(Saved data entries)
====================
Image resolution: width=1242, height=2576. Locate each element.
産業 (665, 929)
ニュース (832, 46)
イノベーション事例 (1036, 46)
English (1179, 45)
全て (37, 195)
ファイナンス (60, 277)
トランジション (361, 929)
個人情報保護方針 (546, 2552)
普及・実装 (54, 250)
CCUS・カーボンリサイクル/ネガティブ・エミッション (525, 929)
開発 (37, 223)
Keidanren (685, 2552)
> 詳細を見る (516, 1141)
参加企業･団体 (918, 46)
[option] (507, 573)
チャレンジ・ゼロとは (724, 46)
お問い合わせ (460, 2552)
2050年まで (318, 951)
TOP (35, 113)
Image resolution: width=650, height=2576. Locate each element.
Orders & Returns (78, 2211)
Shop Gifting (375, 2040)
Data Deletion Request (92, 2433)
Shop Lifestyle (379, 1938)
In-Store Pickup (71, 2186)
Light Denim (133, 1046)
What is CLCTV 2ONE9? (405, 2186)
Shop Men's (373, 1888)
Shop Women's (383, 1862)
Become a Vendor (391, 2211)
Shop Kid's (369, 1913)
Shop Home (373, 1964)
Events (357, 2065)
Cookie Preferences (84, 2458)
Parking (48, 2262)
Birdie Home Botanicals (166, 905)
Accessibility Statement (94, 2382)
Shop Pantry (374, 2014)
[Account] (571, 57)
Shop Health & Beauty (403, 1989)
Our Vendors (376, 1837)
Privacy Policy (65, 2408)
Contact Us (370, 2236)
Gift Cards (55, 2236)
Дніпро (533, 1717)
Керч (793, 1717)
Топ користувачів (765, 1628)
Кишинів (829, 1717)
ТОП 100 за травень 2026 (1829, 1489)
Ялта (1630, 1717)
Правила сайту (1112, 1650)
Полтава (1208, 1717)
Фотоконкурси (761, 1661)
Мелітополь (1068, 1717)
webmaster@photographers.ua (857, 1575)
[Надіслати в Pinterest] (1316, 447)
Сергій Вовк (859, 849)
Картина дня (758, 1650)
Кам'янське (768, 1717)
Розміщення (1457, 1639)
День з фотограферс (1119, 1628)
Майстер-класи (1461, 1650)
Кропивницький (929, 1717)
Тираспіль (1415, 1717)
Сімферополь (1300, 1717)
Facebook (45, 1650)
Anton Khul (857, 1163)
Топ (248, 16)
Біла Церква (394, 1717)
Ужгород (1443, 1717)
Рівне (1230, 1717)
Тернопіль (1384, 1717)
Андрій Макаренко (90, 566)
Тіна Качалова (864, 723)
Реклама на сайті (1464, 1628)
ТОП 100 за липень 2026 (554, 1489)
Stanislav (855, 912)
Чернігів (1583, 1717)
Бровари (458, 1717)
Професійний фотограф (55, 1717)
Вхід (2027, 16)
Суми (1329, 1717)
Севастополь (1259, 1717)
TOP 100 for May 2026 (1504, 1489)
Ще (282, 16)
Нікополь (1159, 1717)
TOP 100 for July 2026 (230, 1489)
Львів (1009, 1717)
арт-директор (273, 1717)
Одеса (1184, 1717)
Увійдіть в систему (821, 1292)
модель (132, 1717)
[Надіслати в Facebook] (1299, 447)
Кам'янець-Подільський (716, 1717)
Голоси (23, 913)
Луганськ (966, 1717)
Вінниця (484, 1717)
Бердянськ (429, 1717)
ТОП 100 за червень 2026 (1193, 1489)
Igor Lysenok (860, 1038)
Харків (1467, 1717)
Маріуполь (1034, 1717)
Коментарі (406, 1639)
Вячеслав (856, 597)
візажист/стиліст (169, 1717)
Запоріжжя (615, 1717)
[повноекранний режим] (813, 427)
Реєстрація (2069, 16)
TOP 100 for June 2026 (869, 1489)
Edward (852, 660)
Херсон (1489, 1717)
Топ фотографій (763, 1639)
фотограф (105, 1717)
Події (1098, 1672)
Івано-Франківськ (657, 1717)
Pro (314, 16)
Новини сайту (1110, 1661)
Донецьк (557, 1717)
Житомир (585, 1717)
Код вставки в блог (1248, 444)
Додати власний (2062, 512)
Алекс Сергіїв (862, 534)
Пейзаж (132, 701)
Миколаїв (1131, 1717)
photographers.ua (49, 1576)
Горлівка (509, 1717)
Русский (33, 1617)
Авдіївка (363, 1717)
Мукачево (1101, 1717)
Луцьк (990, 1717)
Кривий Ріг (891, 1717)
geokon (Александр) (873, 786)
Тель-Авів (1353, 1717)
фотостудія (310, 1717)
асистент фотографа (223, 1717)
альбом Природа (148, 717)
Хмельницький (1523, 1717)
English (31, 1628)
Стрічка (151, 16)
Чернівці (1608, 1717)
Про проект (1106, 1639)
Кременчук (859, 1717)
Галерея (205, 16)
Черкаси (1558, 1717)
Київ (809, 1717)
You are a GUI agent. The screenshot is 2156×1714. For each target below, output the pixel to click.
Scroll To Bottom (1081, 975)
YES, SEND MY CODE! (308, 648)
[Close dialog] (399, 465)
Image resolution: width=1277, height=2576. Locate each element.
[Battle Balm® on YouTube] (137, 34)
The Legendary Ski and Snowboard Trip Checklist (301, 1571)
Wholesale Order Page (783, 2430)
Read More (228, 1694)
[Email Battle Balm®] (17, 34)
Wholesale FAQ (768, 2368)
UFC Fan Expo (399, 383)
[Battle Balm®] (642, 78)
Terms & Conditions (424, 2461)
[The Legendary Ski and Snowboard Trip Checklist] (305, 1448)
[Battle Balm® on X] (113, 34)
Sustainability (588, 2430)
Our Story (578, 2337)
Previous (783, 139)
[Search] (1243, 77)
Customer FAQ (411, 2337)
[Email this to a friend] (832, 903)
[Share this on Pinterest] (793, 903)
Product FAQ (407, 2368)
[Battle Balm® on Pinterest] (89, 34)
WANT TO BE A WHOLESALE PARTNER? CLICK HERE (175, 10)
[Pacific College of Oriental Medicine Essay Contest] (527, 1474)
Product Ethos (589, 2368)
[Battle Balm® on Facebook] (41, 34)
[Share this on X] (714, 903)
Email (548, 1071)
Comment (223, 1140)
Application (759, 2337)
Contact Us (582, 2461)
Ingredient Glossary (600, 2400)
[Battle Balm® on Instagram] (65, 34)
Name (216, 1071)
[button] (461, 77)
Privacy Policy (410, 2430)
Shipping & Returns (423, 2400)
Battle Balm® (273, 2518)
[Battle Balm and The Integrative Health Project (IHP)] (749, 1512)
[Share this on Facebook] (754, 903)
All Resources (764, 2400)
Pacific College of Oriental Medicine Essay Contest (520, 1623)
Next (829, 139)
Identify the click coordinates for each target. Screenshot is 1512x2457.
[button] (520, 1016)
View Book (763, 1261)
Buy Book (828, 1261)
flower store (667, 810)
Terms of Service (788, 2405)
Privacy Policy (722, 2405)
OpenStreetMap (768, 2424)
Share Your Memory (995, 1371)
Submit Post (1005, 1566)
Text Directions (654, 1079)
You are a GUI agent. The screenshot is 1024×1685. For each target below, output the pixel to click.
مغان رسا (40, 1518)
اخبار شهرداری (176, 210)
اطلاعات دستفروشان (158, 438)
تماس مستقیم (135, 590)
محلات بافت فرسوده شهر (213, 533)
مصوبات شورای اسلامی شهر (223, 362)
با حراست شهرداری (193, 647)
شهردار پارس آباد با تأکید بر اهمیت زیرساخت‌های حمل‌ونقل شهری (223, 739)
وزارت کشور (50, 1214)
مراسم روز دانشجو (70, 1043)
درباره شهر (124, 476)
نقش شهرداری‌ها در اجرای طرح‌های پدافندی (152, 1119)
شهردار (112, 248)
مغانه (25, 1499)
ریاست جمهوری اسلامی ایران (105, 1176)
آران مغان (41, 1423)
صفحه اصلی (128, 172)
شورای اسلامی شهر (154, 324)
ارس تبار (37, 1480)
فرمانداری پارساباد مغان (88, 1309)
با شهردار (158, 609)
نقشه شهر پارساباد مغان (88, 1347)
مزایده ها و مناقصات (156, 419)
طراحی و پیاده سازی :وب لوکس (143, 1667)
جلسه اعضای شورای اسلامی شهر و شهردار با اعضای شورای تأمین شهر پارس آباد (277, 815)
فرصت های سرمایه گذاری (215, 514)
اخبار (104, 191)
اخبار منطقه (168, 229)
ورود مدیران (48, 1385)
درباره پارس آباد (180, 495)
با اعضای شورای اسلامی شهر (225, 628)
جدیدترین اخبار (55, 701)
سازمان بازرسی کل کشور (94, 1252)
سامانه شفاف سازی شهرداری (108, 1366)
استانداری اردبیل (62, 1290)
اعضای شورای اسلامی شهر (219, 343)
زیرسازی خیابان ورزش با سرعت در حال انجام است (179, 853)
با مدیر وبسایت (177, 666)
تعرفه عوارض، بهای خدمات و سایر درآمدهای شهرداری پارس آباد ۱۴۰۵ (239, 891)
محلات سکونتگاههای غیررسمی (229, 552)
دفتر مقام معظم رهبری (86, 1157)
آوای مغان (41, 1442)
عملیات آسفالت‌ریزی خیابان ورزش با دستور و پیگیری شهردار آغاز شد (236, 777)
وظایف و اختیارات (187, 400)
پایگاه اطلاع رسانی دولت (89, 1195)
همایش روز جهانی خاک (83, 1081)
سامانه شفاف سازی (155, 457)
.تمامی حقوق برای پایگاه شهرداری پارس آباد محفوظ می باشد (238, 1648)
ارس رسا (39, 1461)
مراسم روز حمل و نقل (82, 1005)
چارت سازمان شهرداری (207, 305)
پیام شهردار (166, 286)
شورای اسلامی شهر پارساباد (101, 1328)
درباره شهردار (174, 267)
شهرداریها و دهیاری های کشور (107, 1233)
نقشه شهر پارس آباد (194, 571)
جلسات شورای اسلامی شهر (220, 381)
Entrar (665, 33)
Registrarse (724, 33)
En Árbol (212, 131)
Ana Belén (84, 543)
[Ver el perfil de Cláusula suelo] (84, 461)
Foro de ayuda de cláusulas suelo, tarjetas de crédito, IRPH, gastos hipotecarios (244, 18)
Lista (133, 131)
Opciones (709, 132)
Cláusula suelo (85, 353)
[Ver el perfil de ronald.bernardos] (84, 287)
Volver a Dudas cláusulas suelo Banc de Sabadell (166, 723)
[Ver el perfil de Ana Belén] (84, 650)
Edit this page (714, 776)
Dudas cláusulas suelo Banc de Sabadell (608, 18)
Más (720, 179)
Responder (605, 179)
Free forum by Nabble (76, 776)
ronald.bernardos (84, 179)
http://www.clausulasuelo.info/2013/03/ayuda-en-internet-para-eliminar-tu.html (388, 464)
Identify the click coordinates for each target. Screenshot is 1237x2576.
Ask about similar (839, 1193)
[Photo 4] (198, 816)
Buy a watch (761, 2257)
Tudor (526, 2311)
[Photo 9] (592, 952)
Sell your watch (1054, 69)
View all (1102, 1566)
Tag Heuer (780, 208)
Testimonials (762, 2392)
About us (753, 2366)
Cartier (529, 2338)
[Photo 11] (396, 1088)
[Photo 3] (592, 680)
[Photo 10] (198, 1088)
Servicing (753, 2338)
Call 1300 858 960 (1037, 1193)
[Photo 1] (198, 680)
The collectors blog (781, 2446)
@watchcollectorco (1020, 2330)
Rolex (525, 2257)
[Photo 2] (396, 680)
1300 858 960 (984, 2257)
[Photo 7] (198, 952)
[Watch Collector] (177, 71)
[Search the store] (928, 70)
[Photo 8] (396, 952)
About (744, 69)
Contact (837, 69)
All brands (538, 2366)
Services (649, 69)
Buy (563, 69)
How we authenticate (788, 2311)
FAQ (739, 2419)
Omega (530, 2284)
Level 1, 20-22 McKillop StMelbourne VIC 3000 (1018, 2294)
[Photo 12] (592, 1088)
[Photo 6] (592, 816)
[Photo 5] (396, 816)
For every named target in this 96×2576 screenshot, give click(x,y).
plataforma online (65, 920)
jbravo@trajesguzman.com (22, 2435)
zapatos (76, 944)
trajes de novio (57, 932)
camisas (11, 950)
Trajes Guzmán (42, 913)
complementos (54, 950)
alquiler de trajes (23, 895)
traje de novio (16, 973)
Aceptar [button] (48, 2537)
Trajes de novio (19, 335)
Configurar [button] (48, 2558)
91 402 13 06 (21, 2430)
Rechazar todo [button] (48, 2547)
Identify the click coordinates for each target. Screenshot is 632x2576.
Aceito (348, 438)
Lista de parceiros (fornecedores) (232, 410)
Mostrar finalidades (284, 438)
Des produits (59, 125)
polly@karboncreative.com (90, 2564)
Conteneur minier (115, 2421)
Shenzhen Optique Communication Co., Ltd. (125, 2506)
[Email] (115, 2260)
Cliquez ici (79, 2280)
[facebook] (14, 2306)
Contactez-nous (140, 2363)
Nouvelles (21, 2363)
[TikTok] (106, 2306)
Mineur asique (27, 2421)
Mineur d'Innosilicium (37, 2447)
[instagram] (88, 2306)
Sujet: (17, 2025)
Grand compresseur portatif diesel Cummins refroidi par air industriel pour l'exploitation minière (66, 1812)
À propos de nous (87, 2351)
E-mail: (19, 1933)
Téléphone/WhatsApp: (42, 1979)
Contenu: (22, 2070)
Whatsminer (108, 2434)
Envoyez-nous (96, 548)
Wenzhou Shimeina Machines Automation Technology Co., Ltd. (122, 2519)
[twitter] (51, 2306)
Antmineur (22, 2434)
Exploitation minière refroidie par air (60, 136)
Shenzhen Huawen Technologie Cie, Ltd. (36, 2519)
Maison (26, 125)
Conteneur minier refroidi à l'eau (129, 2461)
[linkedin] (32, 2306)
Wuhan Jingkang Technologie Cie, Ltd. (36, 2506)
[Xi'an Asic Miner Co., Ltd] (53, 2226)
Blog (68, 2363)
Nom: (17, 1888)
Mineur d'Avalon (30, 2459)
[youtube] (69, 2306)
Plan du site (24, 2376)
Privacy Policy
====================
▶ Exercise requirements: Print, without alteration, only the lines above between the one holding "Донецьк (557, 1717)" and the one holding "Тель-Авів (1353, 1717)", inclusive.

▶ Written solution:
Донецьк (557, 1717)
Житомир (585, 1717)
Код вставки в блог (1248, 444)
Додати власний (2062, 512)
Алекс Сергіїв (862, 534)
Пейзаж (132, 701)
Миколаїв (1131, 1717)
photographers.ua (49, 1576)
Горлівка (509, 1717)
Русский (33, 1617)
Авдіївка (363, 1717)
Мукачево (1101, 1717)
Луцьк (990, 1717)
Кривий Ріг (891, 1717)
geokon (Александр) (873, 786)
Тель-Авів (1353, 1717)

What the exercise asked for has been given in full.